福岡のプロ野球

2025年10月3日

西鉄ライオンズが福岡を去ってから、福岡の街には寂しい風が吹いていた。そこへ、南海ホークスが球団を売却する話が起こり、ダイエーがそれを買取ると、福岡に本拠地を置くことを発表した。福岡の野球ファンも、大阪の野球ファンも、複雑な心境だった。西鉄も南海もどちらも、地元愛に満ちた球団だった。愛着ある球団を失う辛さは、福岡の人間にも分かっていた。同時に、かつてのライバル球団を今度は自分が応援することになるのか、という複雑な心境が、どうして受け容れられない背景をなしていたとも言えた。しかも、ライオンズの名は埼玉で、ホークスの名が福岡で、新たな地元になるという事情は、互いに違和感を抱くには十分であった。
 
しかし、それ以上に野球というものが好きであったのかもしれない。臓器移植の際には、拒否反応が怖いともいうが、ホークスが福岡わが街の球団としてしっくりくるのだが、それにはしばらく時間がかかった。
 
西鉄ライオンズは、福岡にいる間に、実は太平洋クラブライオンズ、クラウンライターライオンズという変遷を辿っていたが、かつての黄金時代は、黒い霧事件以降正に闇の中に陥ったかのように、万年最下位のようなチームになっていた。それを引き継いだダイエーホークスも、10年以上Bクラスから上がれず、世界の王貞治監督が就任しても3年間はそうだった。ついにファンから卵を投げつけられるほどとなったが、監督4年目の1998年に初のAクラス3位となった。そしてその翌年、ダイエーホークスとしてパ・リーグ初優勝を果たし、その勢いで日本シリーズで中日を破り、日本一に輝いた。
 
スーパーダイエーは、このとき優勝セールに沸いた。優勝決定翌日からのセールには行列ができ、さすがに行列に並びはしなかったが、私も缶バッジがもらえた。そして、そのときに、ダイエー関係のクレジットカードをつくった。
 
そのときには、ハリーホークのイラストが入っていたが、その後何度目かの更新のときに、それは消えた。しかしいまもなお使っている。けっこうなポイントが付くので、年に一度か二度それを商品券にするのを愉しみにしている。
 
ホークスはその後、ダイエーからソフトバンクにオーナーが変わった。ダイエーが実質独立性をなくし、イオングループの子会社となったのは2015年であった。いらゆるスーパーマーケット形式の魁のような働きをなして、一時はこのまま永久に続くかと思われた企業だったが、経営というのは難しいもの。いま栄えている企業も、その後どうなるかは誰にも分からない。
 
子どもたちは、口を揃えてユーチューバーになりたい、などと言うが、さあ、今後どうなるか。野球チームの強さや人気も、さて今後はどうなるか。

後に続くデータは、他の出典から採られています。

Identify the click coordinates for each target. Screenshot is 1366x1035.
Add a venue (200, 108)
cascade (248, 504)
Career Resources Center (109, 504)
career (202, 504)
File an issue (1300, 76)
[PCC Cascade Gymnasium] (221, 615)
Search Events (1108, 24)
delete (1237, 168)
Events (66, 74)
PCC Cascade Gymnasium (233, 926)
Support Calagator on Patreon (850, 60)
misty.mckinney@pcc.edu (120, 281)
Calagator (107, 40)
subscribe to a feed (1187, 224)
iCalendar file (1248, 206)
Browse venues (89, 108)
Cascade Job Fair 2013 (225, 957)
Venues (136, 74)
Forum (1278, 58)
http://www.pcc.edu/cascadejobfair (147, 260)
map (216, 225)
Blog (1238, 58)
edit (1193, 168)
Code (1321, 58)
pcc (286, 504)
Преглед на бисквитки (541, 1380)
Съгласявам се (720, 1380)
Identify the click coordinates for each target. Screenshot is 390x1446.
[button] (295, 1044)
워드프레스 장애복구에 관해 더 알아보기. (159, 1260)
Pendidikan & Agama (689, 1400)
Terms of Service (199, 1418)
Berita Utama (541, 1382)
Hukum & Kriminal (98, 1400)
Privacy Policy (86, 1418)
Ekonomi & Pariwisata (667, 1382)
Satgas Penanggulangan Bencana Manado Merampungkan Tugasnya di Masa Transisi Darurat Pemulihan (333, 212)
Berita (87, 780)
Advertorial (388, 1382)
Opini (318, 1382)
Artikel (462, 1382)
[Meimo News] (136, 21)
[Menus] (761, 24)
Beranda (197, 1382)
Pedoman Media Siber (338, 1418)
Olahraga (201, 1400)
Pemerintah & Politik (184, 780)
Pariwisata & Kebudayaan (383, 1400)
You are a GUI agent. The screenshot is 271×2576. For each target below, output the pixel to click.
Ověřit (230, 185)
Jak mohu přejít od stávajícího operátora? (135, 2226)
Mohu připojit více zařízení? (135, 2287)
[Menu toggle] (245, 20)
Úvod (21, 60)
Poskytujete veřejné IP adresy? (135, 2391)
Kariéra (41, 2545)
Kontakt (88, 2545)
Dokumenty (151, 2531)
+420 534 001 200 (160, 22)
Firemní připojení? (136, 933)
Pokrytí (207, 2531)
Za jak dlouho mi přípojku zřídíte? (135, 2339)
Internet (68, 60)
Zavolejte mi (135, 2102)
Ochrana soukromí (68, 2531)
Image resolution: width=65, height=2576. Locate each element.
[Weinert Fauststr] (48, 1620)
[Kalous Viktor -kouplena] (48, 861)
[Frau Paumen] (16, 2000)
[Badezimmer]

読売がかつて日本中を席巻していたことも、知らない人が多くなってきたのではないか。
 
ホークスはここのところ安定した強さを見せているが、金をばらまいてつくっている、という陰口もある。但し地元福岡の人々は、案外無邪気に応援しているばかりのようにも見える。野球人気は、サッカーに負けた、などと言われた時代もあったが、いまのサッカーがそこまでメジャーになれているかどうかは疑問である。ここへきて、大谷選手が、「野球しようぜ」をモットーにしてからは、報道関係は野球の方が大きくなっているように見える。あるいはまた、他のスポーツも、多様性さながらに人気を得ていると言えるのだろうか。スポーツのマンガやアニメも、バスケやらボウリングやら、フィギュアスケートまで多様になってきた。むしろ野球、サッカー、テニスといった王道のものがさほど目立たないようにも感じられる。高校野球だけがたっぷり放送されるのも、少々時代の産物のように見えないこともない。
 
そもそもスポーツなるものについても、その熱狂という観点から、今月号の『福音と世界』誌には、ずいぶん辛辣な批評がなされていた。戦闘の平和バージョンとしてのスポーツについては、少しばかり私も思うところがあるのは事実だ。『福音と世界』を見る機会があったら、一読は如何だろうか。